In November 2017, Dr Martin Smith from the Kinghorn Centre for Clinical Genomics in Australia announced that they had a read over a million bases. According to Dr Loose, the Ashes trophy was being packaged to make the journey to Australia, just as Nottingham produced a winning 1.2 million base pair read. That has now been surpassed again by the Beluga-sized 2.3 million base pair read.

These advances did not go down too well in Australia, with Dr Smith jokingly responding with "Loose sucks" image, using a mock-up of the nanopore software.

What are the potential applications?

Dr Loose hopes that we will start to use these methods to look at things like cancer genomes, where the DNA gets rearranged. Chromosomes break and they fuse back incorrectly.

In an interview, Dr Smith told me that the first record-breaking baby "whale" of 473,000 bases was from a cancer cell line.

His team is studying these patient-derived cancer cells because their genomes are particularly disordered, much like a jigsaw puzzle that is missing pieces and has parts from another puzzle. In the future, the methods will also be used more routinely in the clinic, in disease outbreaks, and moving out of labs and into individuals' hands.
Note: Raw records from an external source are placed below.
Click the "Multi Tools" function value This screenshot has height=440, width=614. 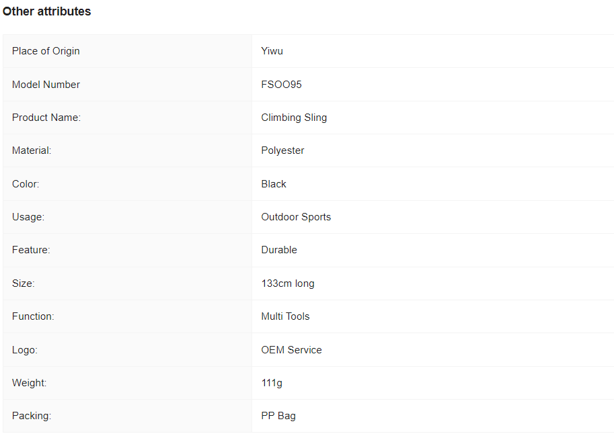(x=285, y=316)
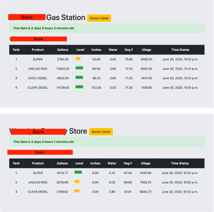Open Station Detail for the Gas Station
Image resolution: width=214 pixels, height=212 pixels.
tap(99, 18)
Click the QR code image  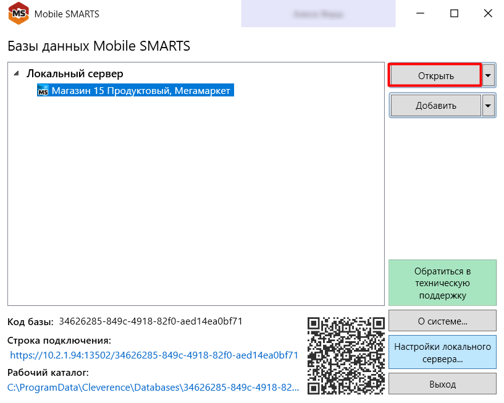click(x=347, y=355)
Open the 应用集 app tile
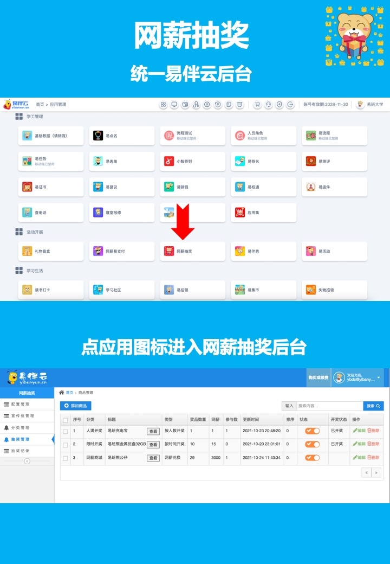Viewport: 390px width, 564px height. point(240,213)
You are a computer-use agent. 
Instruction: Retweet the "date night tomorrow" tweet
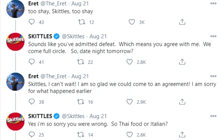(81, 62)
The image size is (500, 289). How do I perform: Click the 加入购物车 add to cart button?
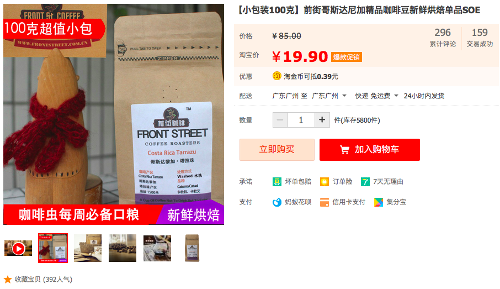pyautogui.click(x=370, y=149)
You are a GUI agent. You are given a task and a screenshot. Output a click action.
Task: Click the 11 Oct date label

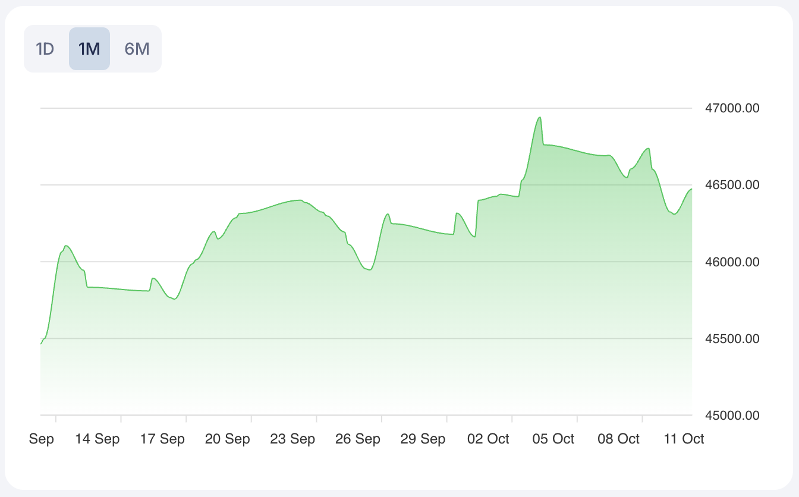pyautogui.click(x=684, y=439)
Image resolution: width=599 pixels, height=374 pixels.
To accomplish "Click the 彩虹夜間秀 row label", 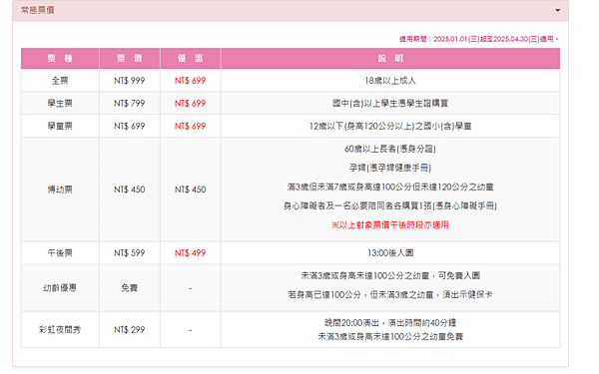I will point(60,329).
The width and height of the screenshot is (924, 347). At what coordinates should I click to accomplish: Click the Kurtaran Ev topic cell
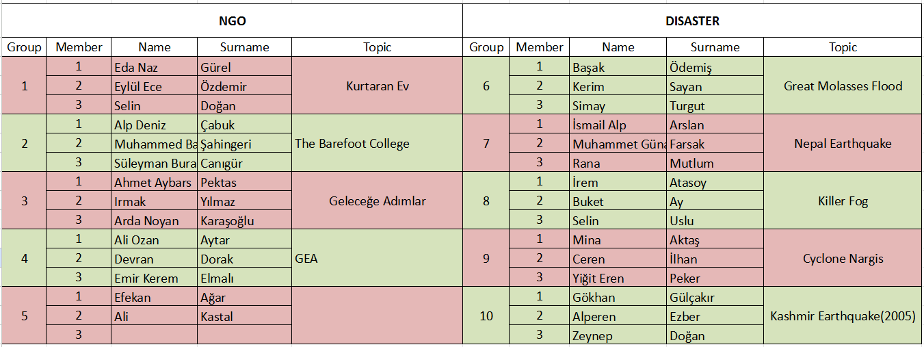(378, 86)
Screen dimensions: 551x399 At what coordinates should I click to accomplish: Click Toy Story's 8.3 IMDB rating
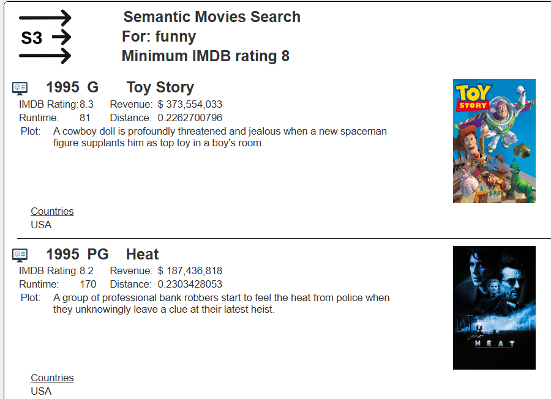point(86,104)
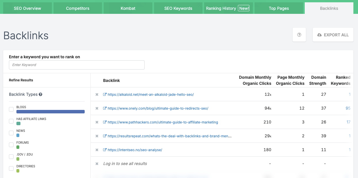Dismiss the resultsrepeat.com backlink row
The width and height of the screenshot is (358, 178).
[97, 136]
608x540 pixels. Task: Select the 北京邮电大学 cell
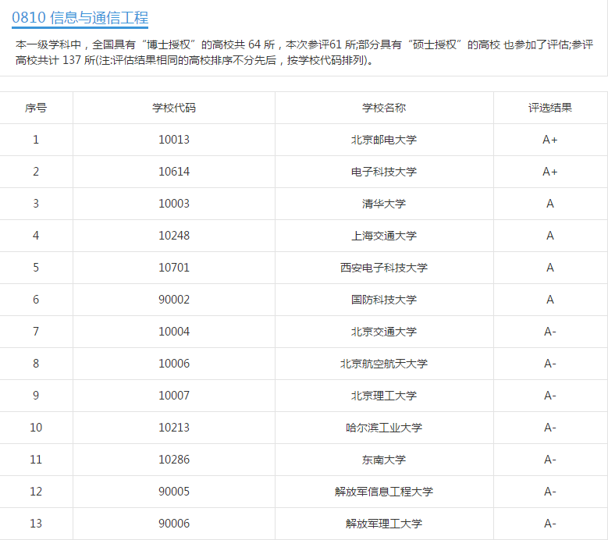coord(384,140)
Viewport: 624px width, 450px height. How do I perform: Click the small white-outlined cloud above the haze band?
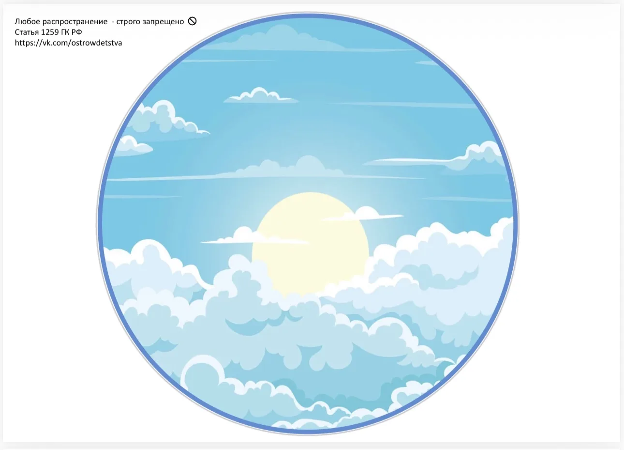click(x=261, y=95)
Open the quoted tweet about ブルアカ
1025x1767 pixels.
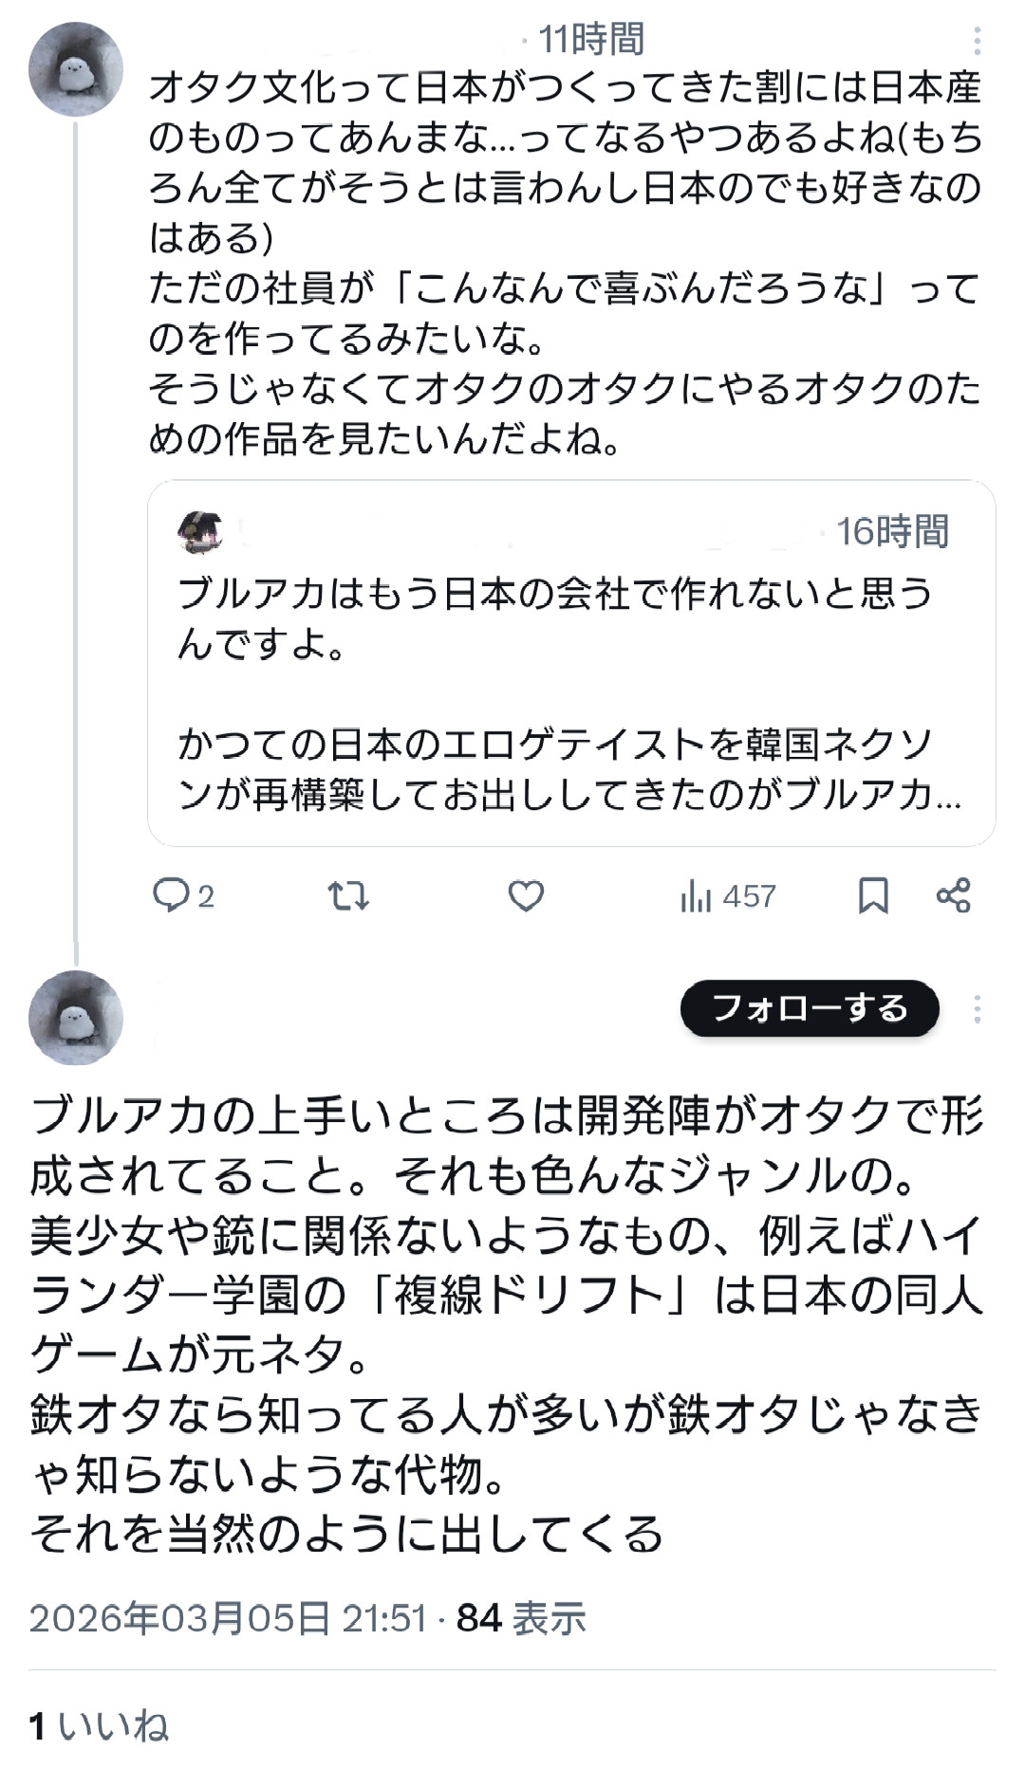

I also asked both scientists how long they thought the current record will stand and who will take the trophy next. Both agreed that the record might last for a year or so, but disagreed on who might win, whether the UK, Australia or a newcomer.

With a friendly look, Dr Smith told me: "Matt should sleep with one eye open, because talking about this long read stuff has made me thirsty for a record again. Keep an eye out, we are going to get that Ashes cup again one day."

Dr Angus Davison, external is a geneticist at the University of Nottingham and has been a BSA media fellow at the BBC.